Banque Solfea and Cofidis were the other 2 French lenders that came into the S&P firing line. The agency cut the outlook on another 10 banks including such market giants as Societe Generale, and Credit Agricole to negative from stable.
In its decision, S&P lowered its long-term rating on BNP Paribas to “A+” from “AA-", while cuttingsmaller players Banque Solfea to “A-” from “A” and Cofidis to “BBB+” from “A-". The forecast on both short – and long – term ratings was negative.
“…the constraints of a relatively high public debt burden, reduced external competitiveness and persistent high unemployment are being aggravated in our view by the ongoing eurozone crisis, a more protracted recession across Europe, and lower domestic growth prospects”, S&P said in its press-release.
“We consider that this economic environment, including the persistence of low interest rates, will put pressure on domestic revenue growth for French banks in 2013-2014,” the agency added.

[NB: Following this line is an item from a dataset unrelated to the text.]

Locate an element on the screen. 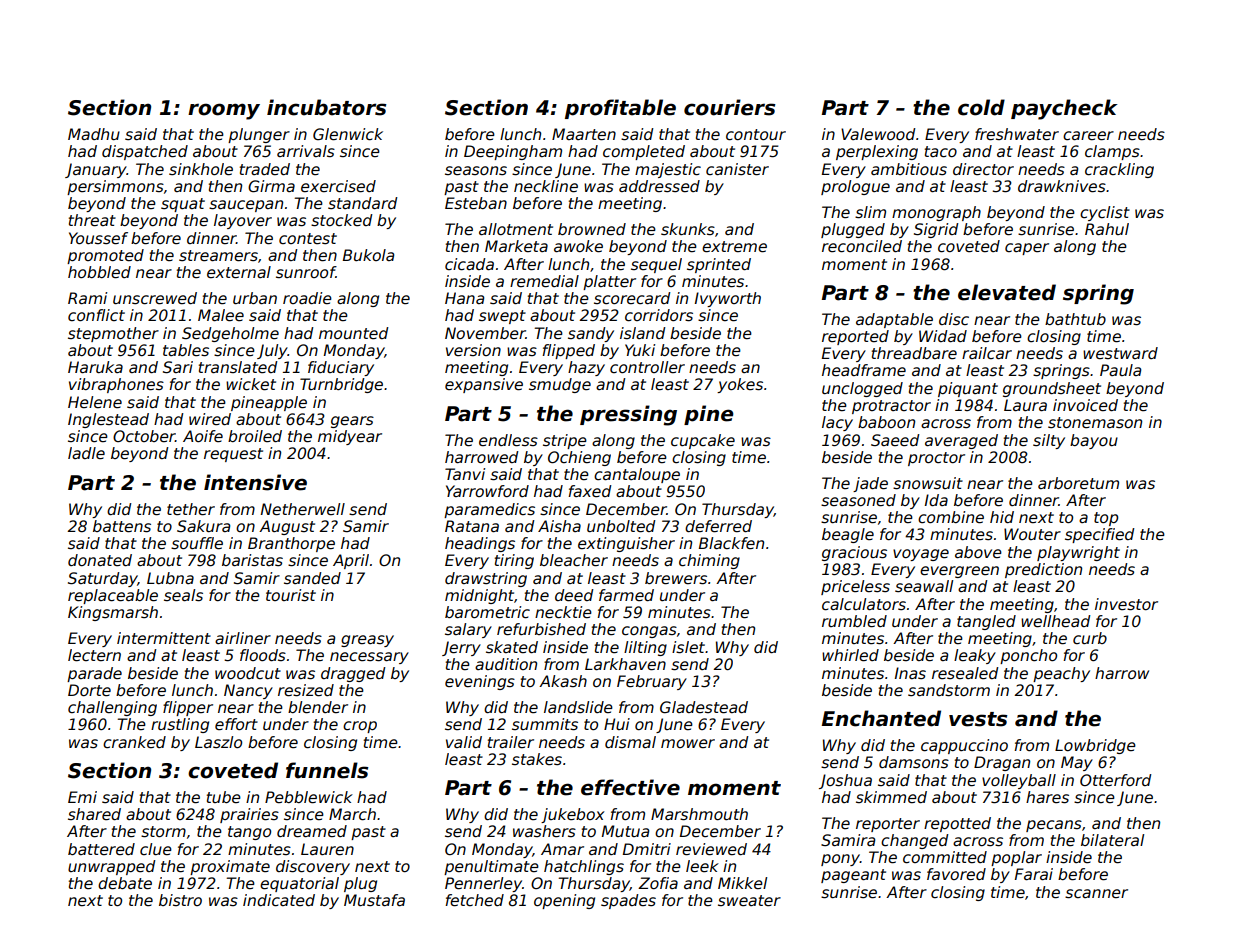  elevated is located at coordinates (1007, 292).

The recent economic data has indeed been saying that the second largest European economy is coming closer to a recession, agrees Anna Bodrova of Investcafe. “While it [France] remains one of the strongest European economies, the country is clearly suffering financial difficulties,” the analyst added.

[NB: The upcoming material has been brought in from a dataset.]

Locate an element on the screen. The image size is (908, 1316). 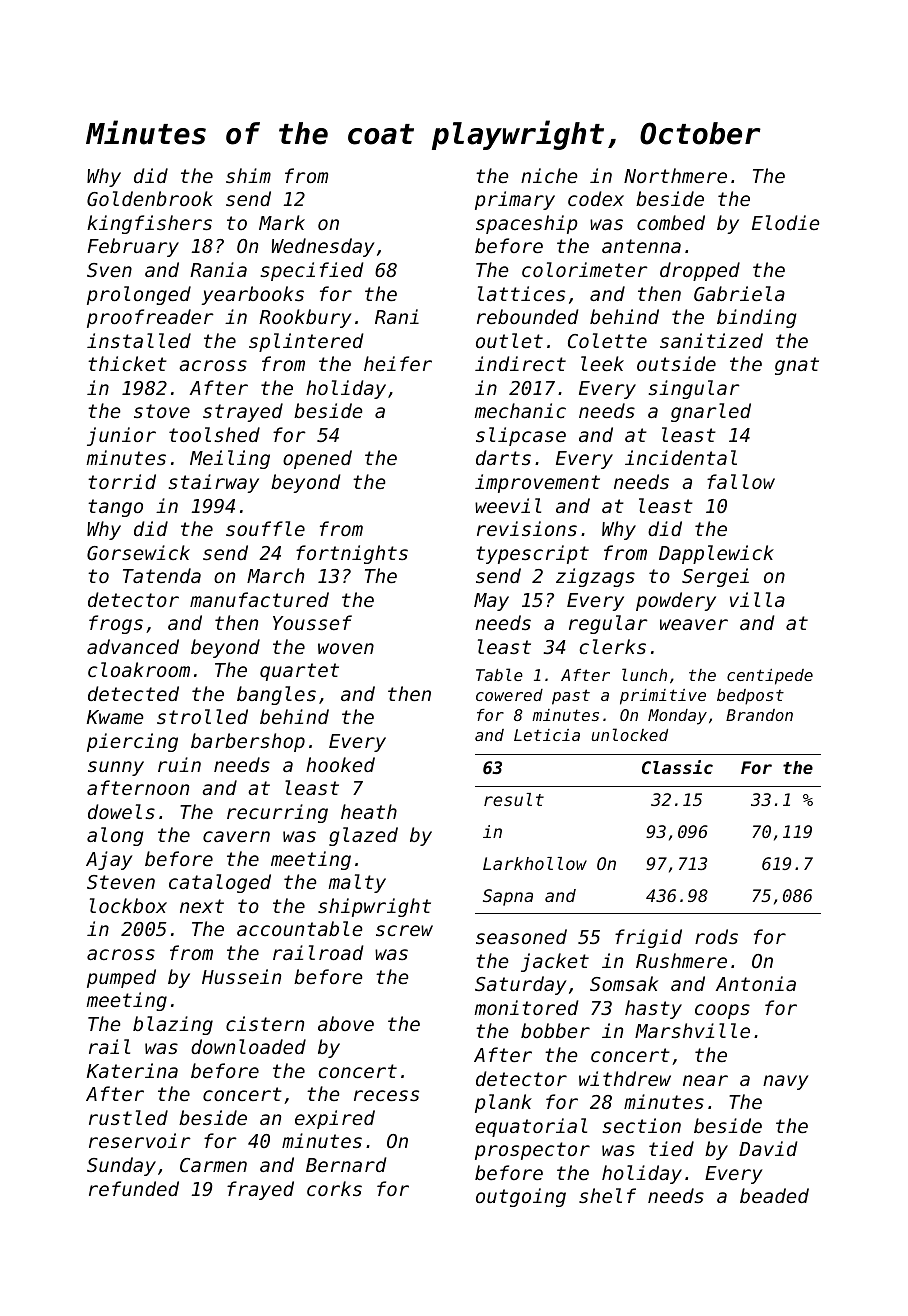
Leticia is located at coordinates (547, 735).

Earlier this week the central Bank of France said the $2.56trln economy was set to contract 0.1% in 3Q, which will mark the first quarter of contraction since the start of 2009.
Another economic benchmark released this week was a preliminary Purchasing Manager Index (PMI) that is used as an indicator of business activity. Despite a slight improvement in October to 44.8 from a September reading of 43.2, the figure showed the French economy remained under pressure.
Any figures below 50 signal contraction.
“The latest Flash PMI data for France indicate a lack of any significant improvement from the severe weakness seen in September. With GDP looking likely to have contracted in Q3, the latest poor figures suggest that the downward momentum has been carried over into Q4 and the economy could well end the year in recession. A further weakening of business sentiment in the service sector to its lowest since the start of 2009 underlines the pervasive gloom among businesses at present as uncertainty drags on and investment decisions are delayed accordingly,” Jack Kennedy, Senior Economist at Markit and author of the Flash France PMI, commented in the report.
The country’s Government also cut its official forecast for the next year, with France’s President Francois Hollande saying the economy was expected to grow just a notch above zero – about 0.8% – which compares to a 1.2% expansion forecast before.